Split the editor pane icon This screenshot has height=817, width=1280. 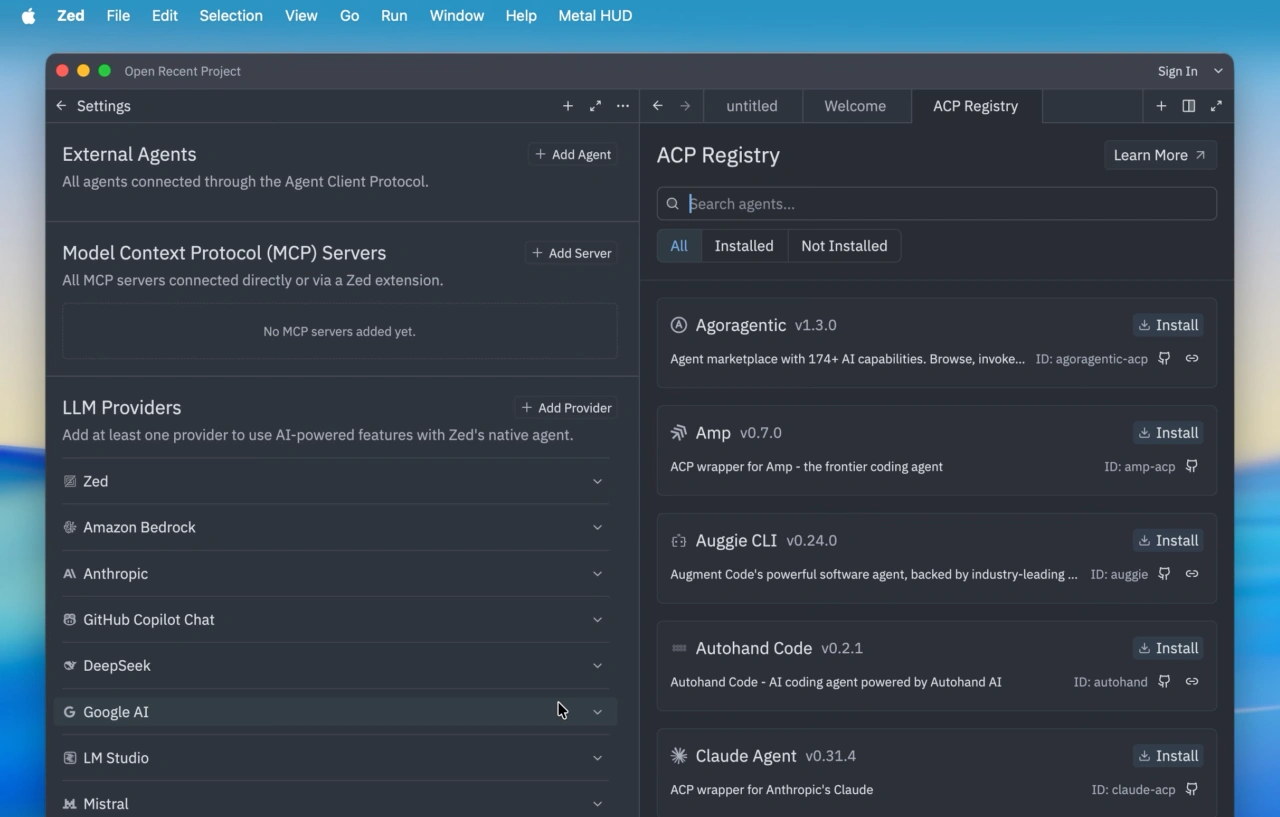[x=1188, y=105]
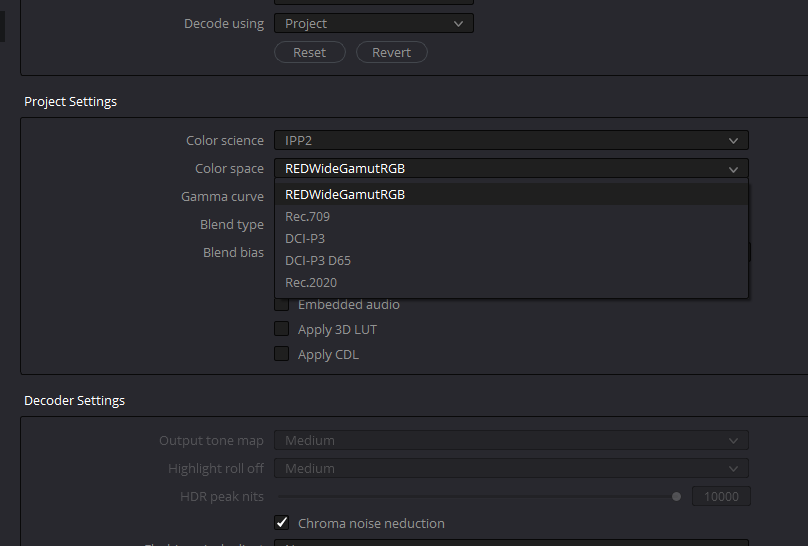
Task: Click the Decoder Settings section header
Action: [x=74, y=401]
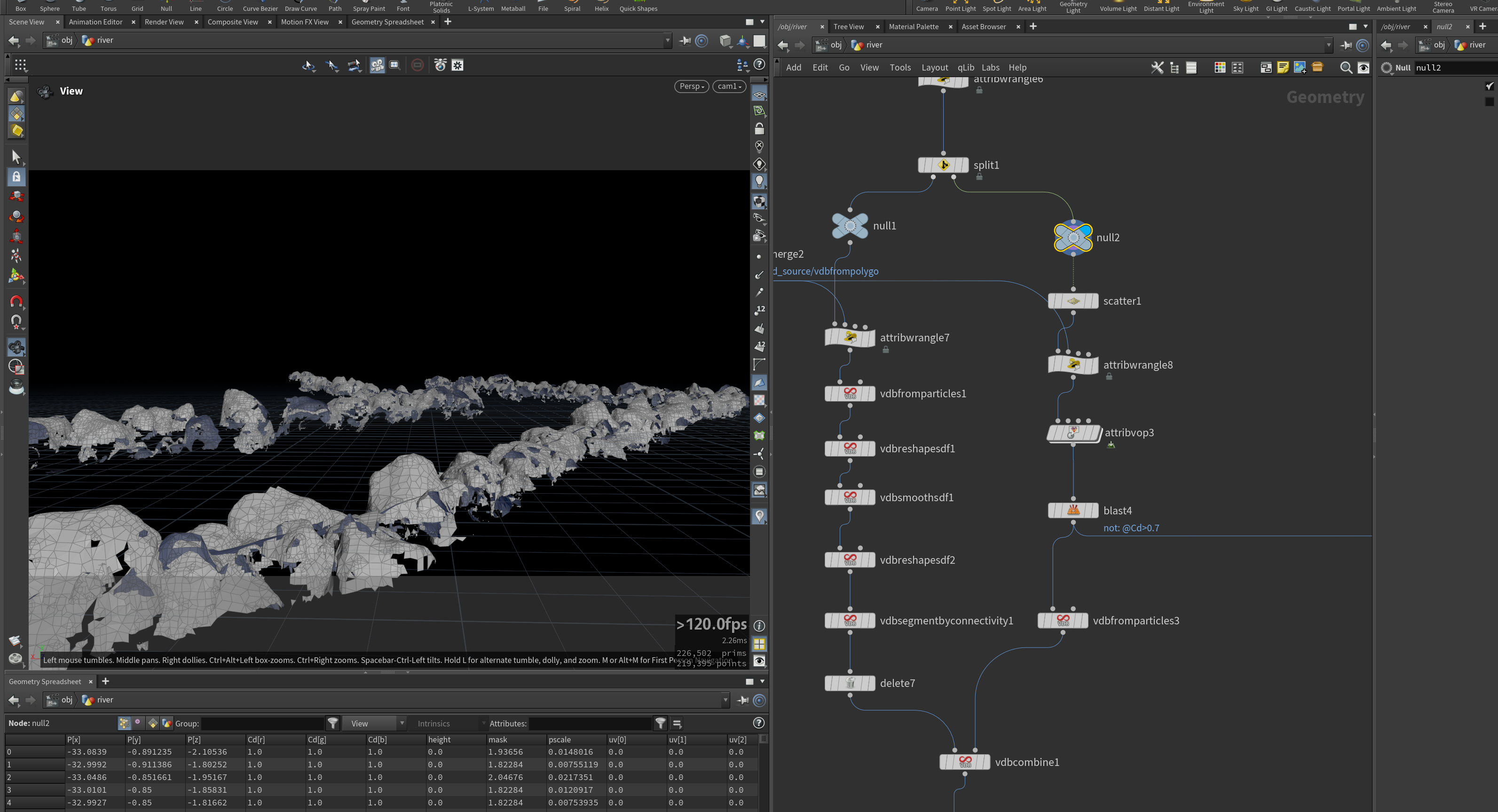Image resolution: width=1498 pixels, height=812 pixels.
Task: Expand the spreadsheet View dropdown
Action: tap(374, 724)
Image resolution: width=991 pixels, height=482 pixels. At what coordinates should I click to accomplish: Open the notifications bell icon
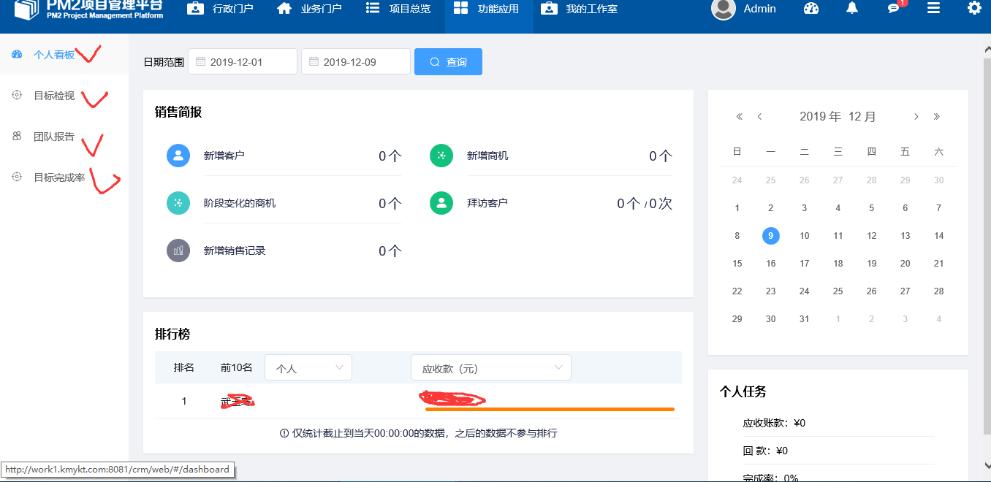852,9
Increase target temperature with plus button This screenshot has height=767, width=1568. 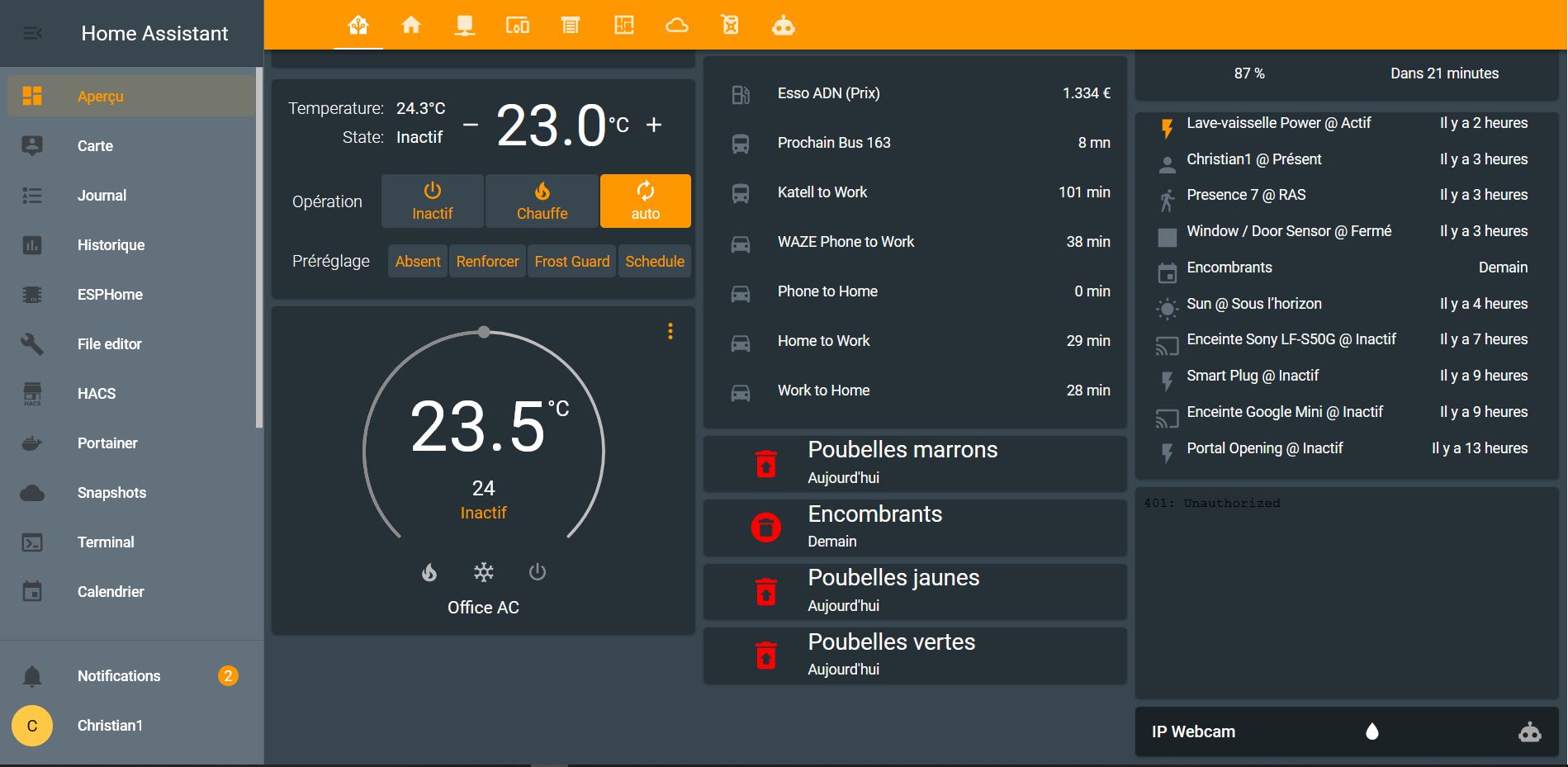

================

Problem :: Could you transcribe exactly the lines running from the one with "Image resolution: width=991" to the final line of the material above, both included, with no pictures?

Answer space ::
Image resolution: width=991 pixels, height=482 pixels. At what coordinates should I click to accomplish: Open the notifications bell icon
852,9
Increase target temperature with plus button This screenshot has height=767, width=1568. 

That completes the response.